Understanding Behavior in the Classroom
People from poverty mindsets may demonstrate 1 to 3 characteristics to obtain status in their community. These characteristics may be:
A Lover
A Fighter
An Entertainer.
Students from a poverty mindset might exhibit one or all of those three characteristics. This may explain the “entertainer” student who acts up or is always goofing off and making the other kids laugh. And of course the other two characteristics are self-explanatory.
The best way to handle these students from poverty is to teach them to live by two sets of rules. First, they need their own set of rules at home to survive until the next day.
Second, they need to (BE TAUGHT) the school rules and that they must abide by them in order to be successful in school and to stay out of trouble. They must be told to use their HOME rules at HOME. And they need to be told they MUST use the school rules at school. If teachers or administrators will take the time to explain the school rules, I think the kids will do their best to comply.
It would be wonderful if every teacher understood where the poverty kids are coming from. But 10 to 15 percent of the teachers send 85% of the students to the principal. I am sure these are the poverty kids and the characteristics at the top of the page are the underlying factors in their behavior and that is why they are getting in trouble. Now that YOU understand the reason for the behavior, you can understand the student, and I know you will come up with some unique ideas on how to assist that student.
Do you find it hard to understand students in poverty? Poverty students seem to have no higher goals for jobs or education. Please understand that they do have goals. Those goals are to have food, shelter, and a few clothes for their back. They also may have a goal of trying to stay alive. In very bad situations, they may rightly believe they may not be alive tomorrow, so why should they plan anything further than right now, today.
Source: A framework for Understanding Poverty Ruby Payne, Ph.D The leading U.S. expert on the mindsets of Poverty, Middle Class, and Wealth.
March 20th, 2008 at 11:15 am
Bravo! Dorothy, good job in choosing a helpful topic from Payne’s vastly informative book. I hope students read this and find themselves and their friends in the behavior, plus take the hint to teach or discuss the way rules are set up in schools, pools, play grounds, etc. We can all get along better with good understandings and rules! Dale
March 24th, 2008 at 9:07 am
Doro-Zorro, The pen is mightier than the sword!

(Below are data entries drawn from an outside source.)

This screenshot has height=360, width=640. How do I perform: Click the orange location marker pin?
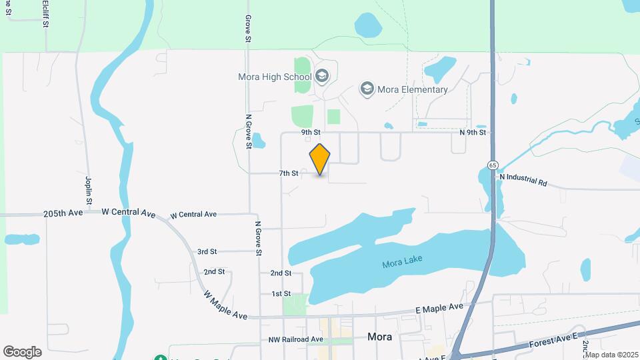pos(320,159)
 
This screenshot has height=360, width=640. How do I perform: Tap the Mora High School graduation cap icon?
pos(323,76)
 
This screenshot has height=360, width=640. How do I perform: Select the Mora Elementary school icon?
pos(366,89)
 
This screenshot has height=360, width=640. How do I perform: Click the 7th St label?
pos(289,173)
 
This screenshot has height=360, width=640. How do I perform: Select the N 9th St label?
pos(473,132)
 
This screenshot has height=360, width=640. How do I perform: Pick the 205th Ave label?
pos(63,213)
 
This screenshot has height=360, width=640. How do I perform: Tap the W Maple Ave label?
pos(225,304)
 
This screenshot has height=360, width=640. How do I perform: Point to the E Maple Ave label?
pos(439,308)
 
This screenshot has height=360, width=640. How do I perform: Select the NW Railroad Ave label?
pos(295,339)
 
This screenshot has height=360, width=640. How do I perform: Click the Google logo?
pos(22,352)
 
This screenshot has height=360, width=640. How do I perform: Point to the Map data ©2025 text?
pos(611,355)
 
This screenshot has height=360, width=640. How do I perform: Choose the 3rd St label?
pos(207,251)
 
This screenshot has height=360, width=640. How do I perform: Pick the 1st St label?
pos(281,293)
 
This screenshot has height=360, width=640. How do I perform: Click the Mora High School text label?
pos(275,77)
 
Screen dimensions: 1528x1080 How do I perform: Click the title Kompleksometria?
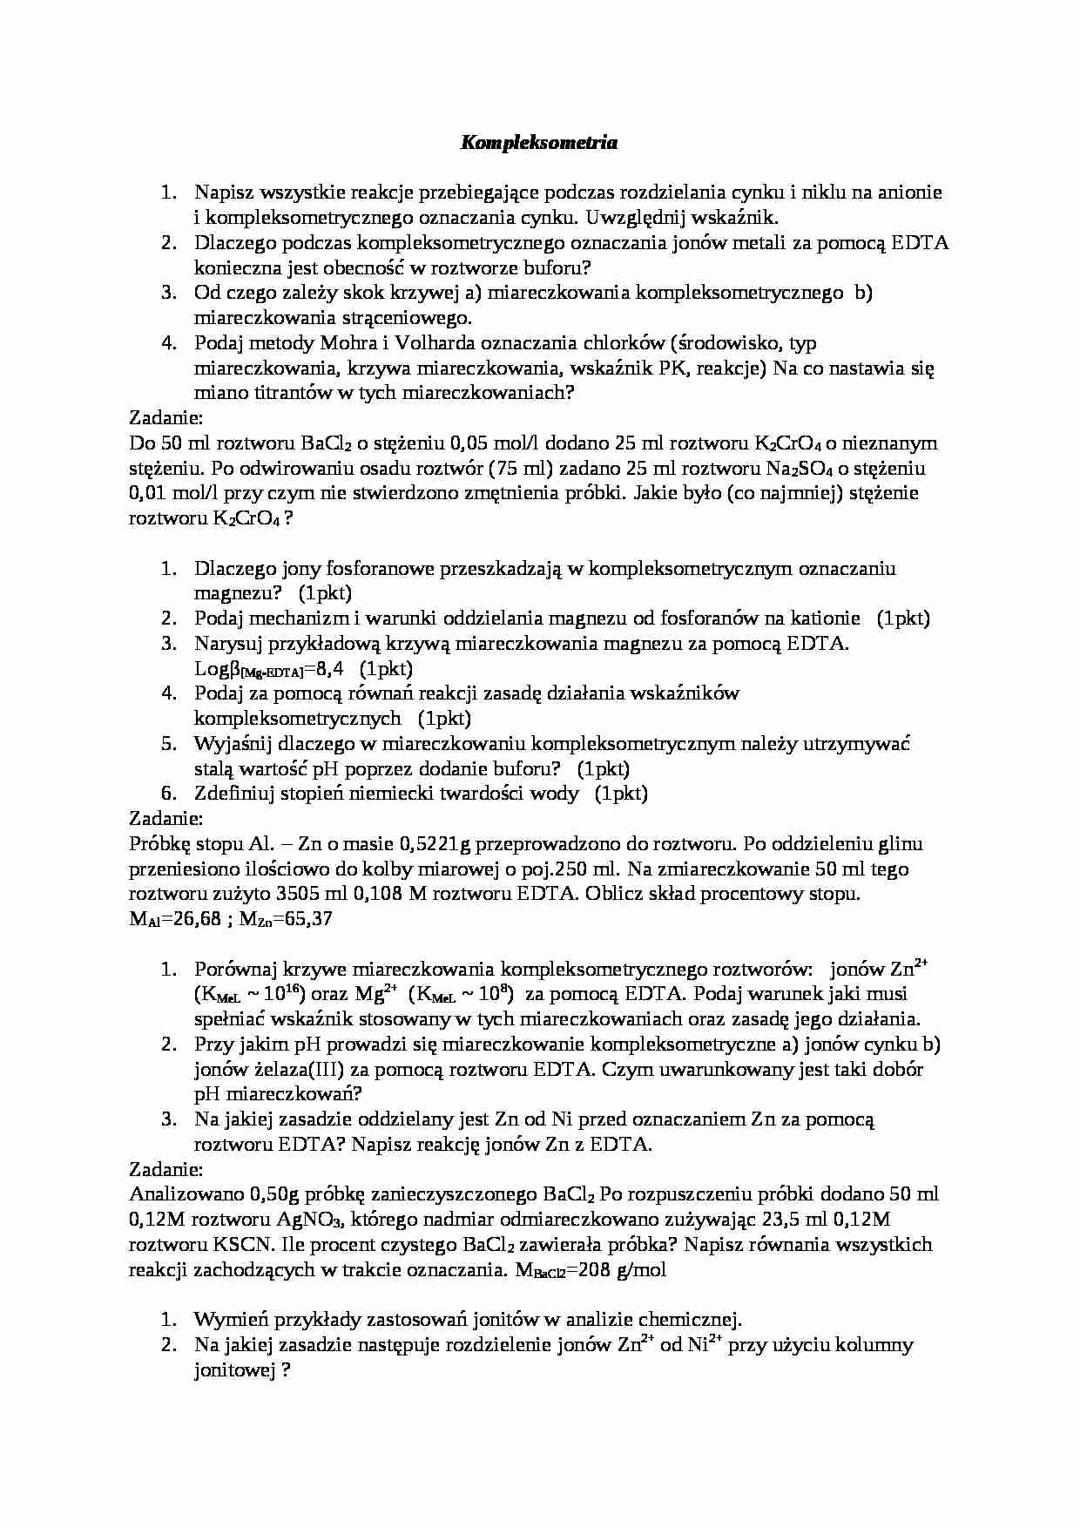[538, 143]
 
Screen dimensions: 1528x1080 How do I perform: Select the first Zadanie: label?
[165, 418]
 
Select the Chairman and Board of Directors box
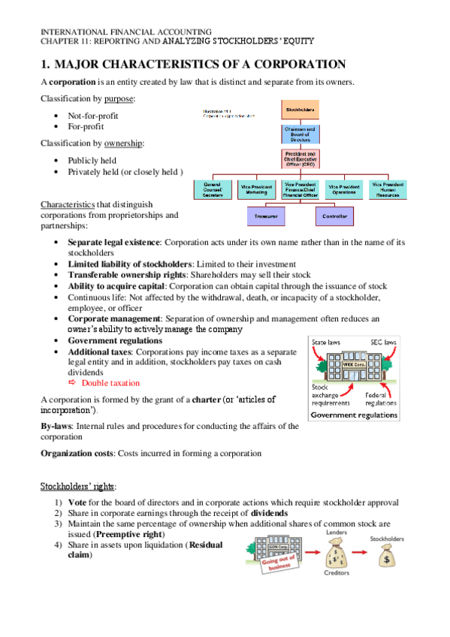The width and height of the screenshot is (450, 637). (x=300, y=134)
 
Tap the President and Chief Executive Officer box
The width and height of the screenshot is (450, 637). (x=300, y=159)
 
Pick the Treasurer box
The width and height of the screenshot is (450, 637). (x=266, y=216)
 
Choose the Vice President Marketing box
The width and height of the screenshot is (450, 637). (x=256, y=189)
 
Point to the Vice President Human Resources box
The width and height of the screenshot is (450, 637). (x=388, y=189)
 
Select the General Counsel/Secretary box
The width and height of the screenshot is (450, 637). (x=213, y=189)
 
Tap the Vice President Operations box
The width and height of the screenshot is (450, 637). (x=344, y=189)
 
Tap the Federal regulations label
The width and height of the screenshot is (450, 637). (x=382, y=398)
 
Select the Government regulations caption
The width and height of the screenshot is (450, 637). (x=354, y=414)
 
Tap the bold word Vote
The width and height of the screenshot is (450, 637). (x=78, y=503)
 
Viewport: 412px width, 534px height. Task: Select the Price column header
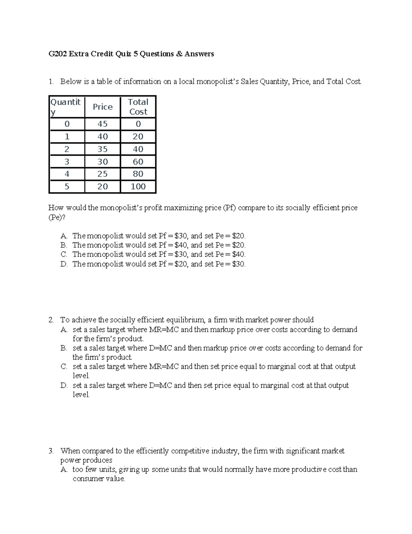pos(103,107)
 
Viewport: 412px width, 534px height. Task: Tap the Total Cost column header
pos(138,107)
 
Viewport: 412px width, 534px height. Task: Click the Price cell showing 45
pos(103,124)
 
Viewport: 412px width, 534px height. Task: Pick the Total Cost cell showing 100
pos(138,186)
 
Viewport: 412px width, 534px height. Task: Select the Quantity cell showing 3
pos(67,162)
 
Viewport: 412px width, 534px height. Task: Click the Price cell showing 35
pos(103,149)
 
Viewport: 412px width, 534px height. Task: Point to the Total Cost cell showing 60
pos(138,162)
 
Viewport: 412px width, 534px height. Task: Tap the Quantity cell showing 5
pos(67,186)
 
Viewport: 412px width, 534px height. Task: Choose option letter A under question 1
pos(64,236)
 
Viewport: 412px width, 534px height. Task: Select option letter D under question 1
pos(64,264)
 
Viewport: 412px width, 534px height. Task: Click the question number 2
pos(51,320)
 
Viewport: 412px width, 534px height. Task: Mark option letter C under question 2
pos(64,367)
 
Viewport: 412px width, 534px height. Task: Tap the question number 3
pos(51,451)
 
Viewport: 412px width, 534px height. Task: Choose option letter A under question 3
pos(64,469)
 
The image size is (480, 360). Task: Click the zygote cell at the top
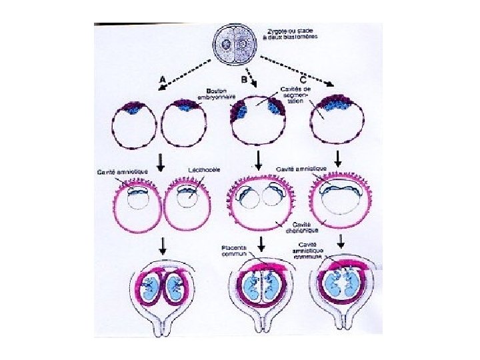click(236, 44)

Those of us who have lived be a certain set of rules or made them ourselves can often forget how they work for people of different circumstances. Hope this entry is controversial enough to draw people to the blog and into thought. Anita
April 3rd, 2008 at 5:23 am
[…] in the Boston Globe (online), Drake Bennett has some fresh thinking about poverty (maybe already voiced by Ruby Payne). People in poverty exhibit what would be an “irrational” approach to money, work, and […]
April 5th, 2008 at 7:41 pm
[…] in the Boston Globe (online), Drake Bennett has some fresh thinking about poverty (maybe already voiced by Ruby Payne). People in poverty exhibit what would be an “irrational” approach to money, work, and wealth for […]
May 3rd, 2008 at 10:34 am
If schools were taught to teach RICH kids goals of empathy, a modicum of generosity, learning to pay fair wages, civic responsibility with their wealth, and to NOT look their noses down on poor kids, wouldn’t school be a less painful place?
Who deals with the RICH snotty kids who mock someone because they are not wearing the “right brand” of boring old bluejeans? or when the mother is trying so hard to help her daughter to fit in,and cinched in the belt tight and bot some expensive brand from the Meyers store, then back in school the kid got the nasty comment from the snot nose: “How could YOUR mother afford those?”
THOSE rich kids KNOW money, but they don’t operate on much empathy or kindness. Who is going to take them on in the school system?